## Texte proposé
Il est possible d’avoir un corps en Algérie après la colonisation, l’islamisation et la confiscation. Il est possible de faire quelque chose, de se mobiliser pour un droit malgré l’usage que l’on fait de l’état d’urgence, du trauma de la guerre civile et des islamistes. Il est possible d’être solidaire et c’est ce qui nous manque : la possibilité de surmonter le nucléaire algérien, la dispersion par la matraque ou la rente, la dissociation. Il est possible de se regrouper pour la bonne cause, pour une vie et pas seulement pour enterrer, prier et crier dans les stades, ou s’avachir sur les trottoirs et courir vers les mosquées pour tromper son dieu par son assiduité. Le corps algérien a le droit de courir et il peut se rassembler, par centaines, pour réclamer son droit au corps.

## Extrait de données
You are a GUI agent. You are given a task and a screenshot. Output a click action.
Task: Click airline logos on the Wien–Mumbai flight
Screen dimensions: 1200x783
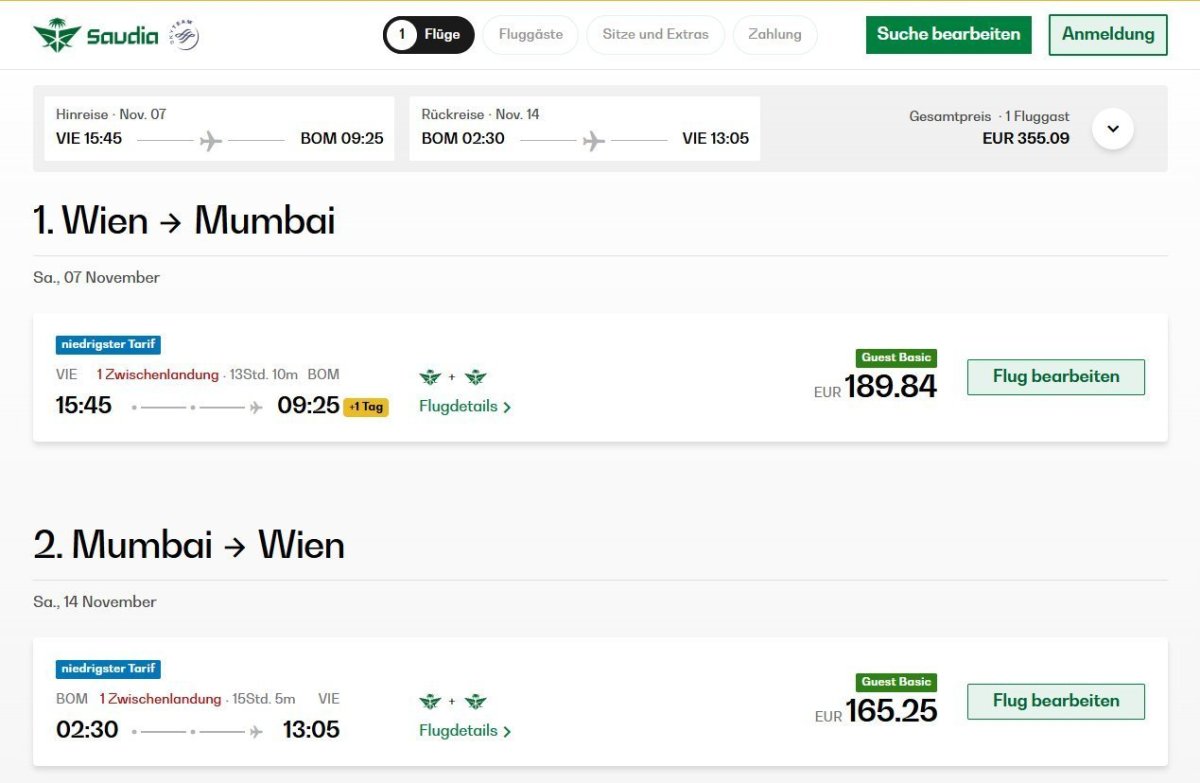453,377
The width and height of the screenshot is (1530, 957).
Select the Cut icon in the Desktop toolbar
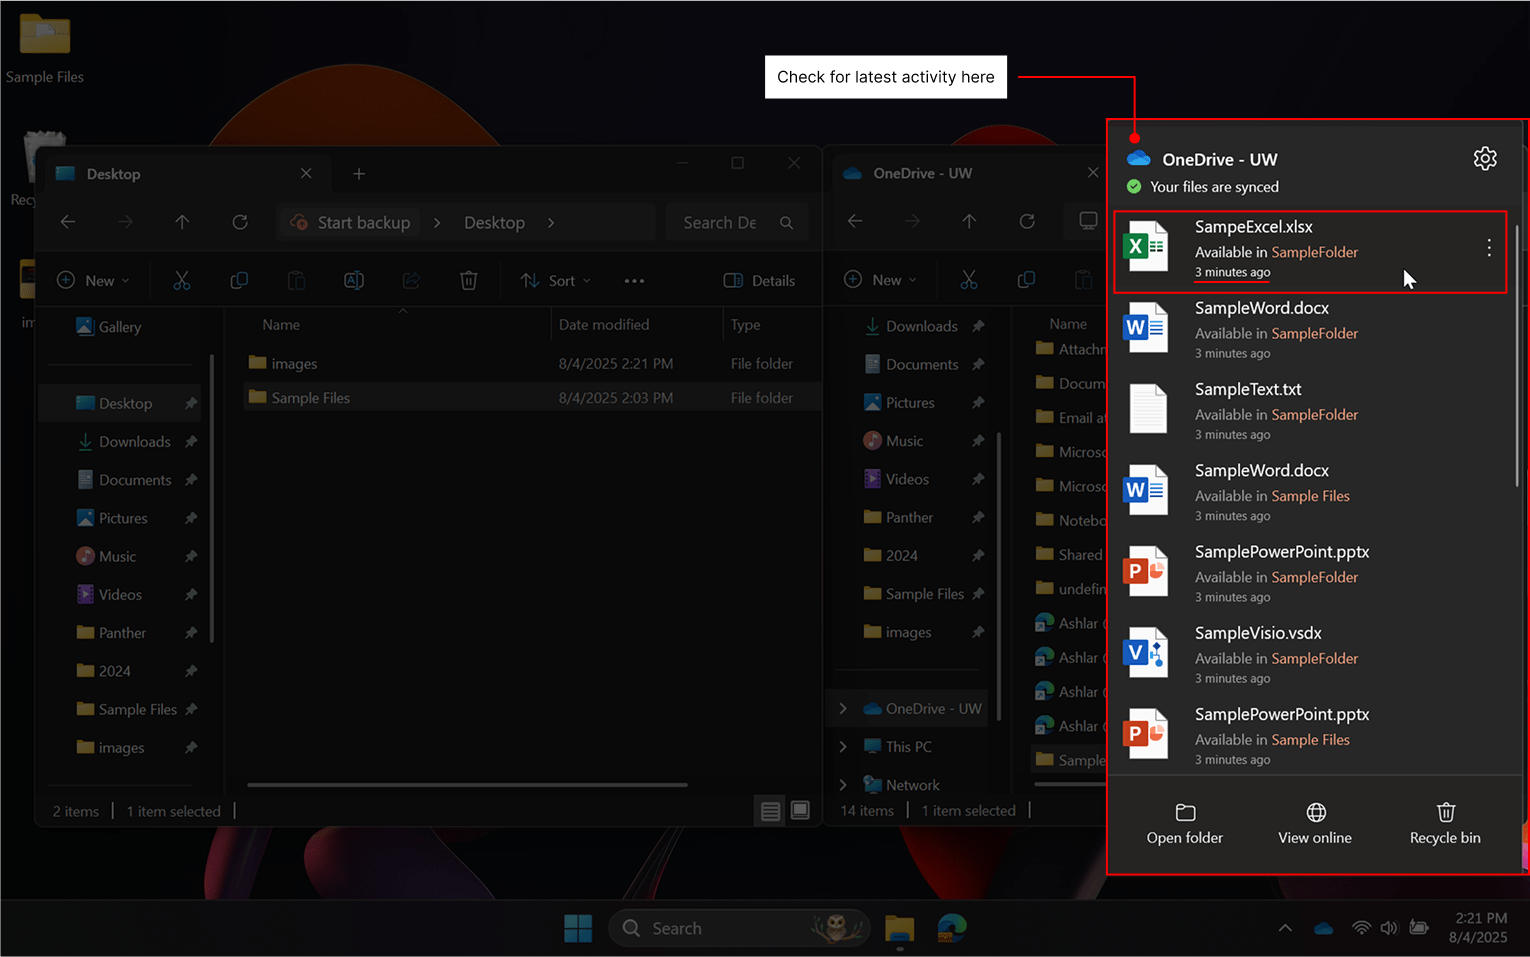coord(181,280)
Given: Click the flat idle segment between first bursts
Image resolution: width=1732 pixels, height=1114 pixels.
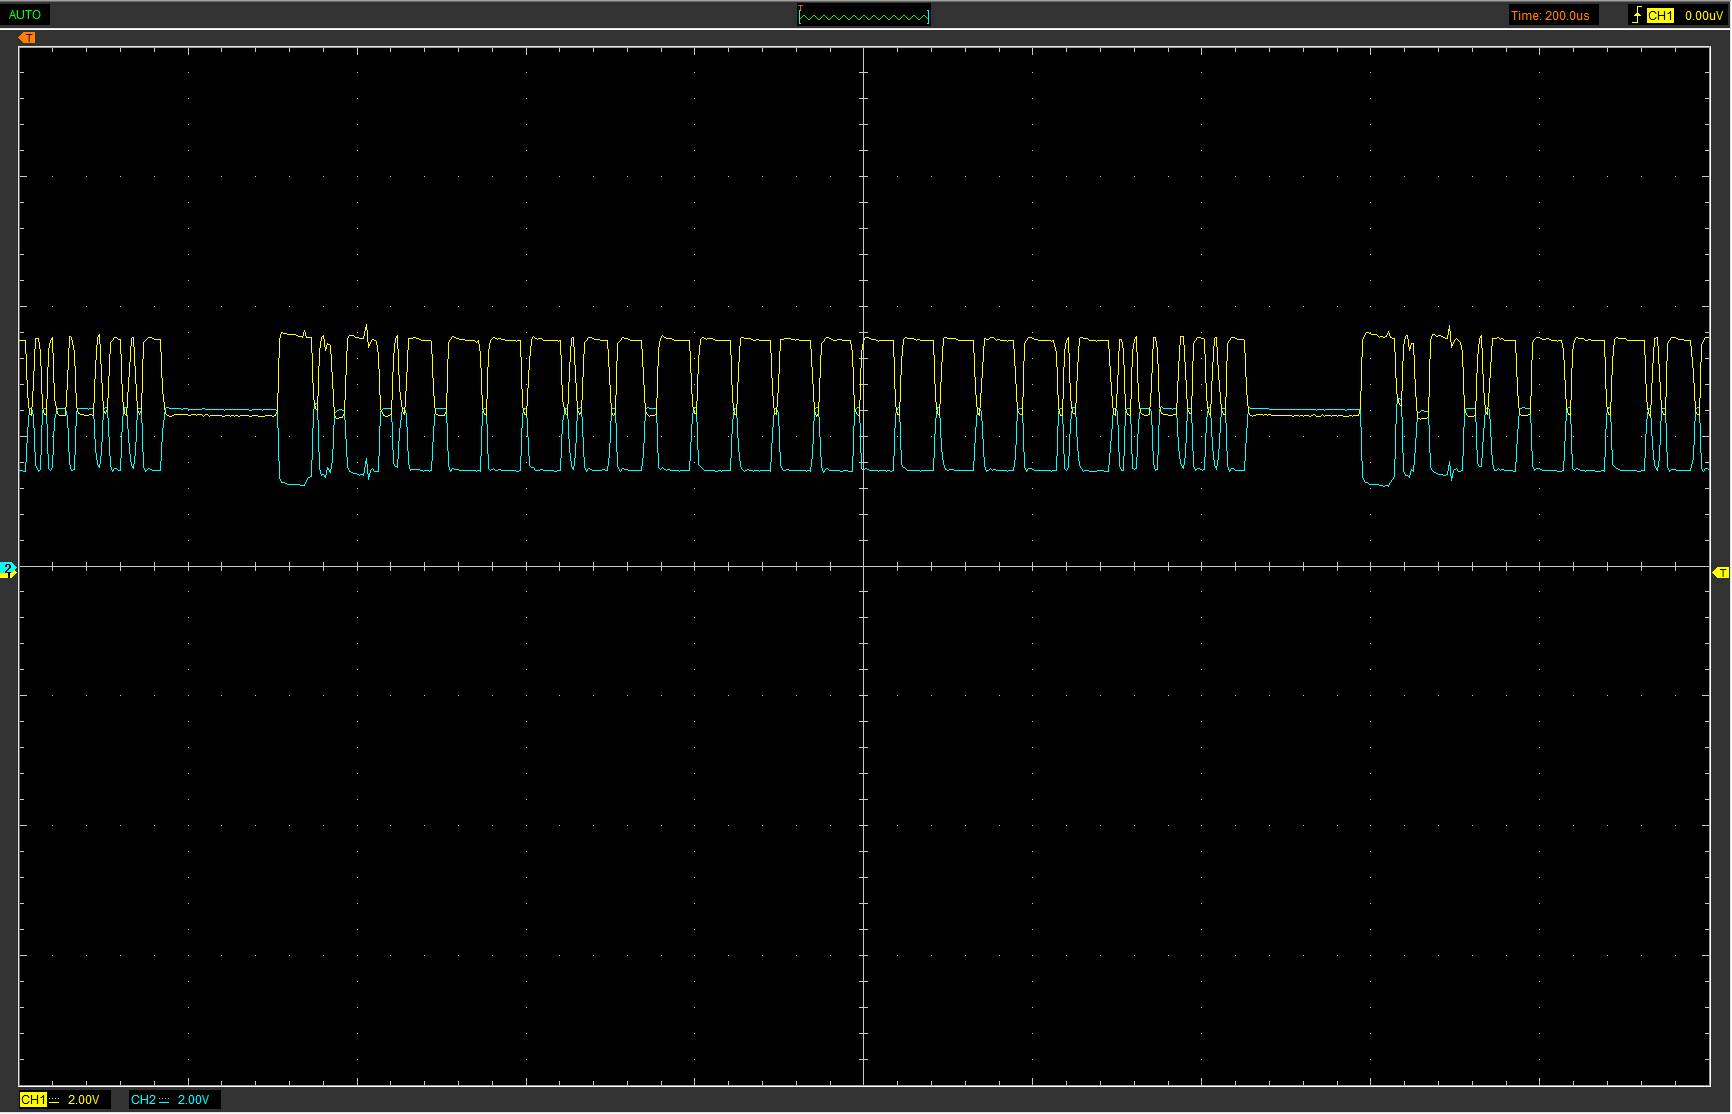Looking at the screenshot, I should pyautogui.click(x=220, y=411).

## Énoncé du problème
Réécris le passage sur le corps algérien en commençant par "Il est possible d’avoir" et en allant jusqu'à "droit au corps.", avec "rues" à la place de "stades". Les lignes n'entrent pas en jeu ici.

## Travail terminé
Il est possible d’avoir un corps en Algérie après la colonisation, l’islamisation et la confiscation. Il est possible de faire quelque chose, de se mobiliser pour un droit malgré l’usage que l’on fait de l’état d’urgence, du trauma de la guerre civile et des islamistes. Il est possible d’être solidaire et c’est ce qui nous manque : la possibilité de surmonter le nucléaire algérien, la dispersion par la matraque ou la rente, la dissociation. Il est possible de se regrouper pour la bonne cause, pour une vie et pas seulement pour enterrer, prier et crier dans les rues, ou s’avachir sur les trottoirs et courir vers les mosquées pour tromper son dieu par son assiduité. Le corps algérien a le droit de courir et il peut se rassembler, par centaines, pour réclamer son droit au corps.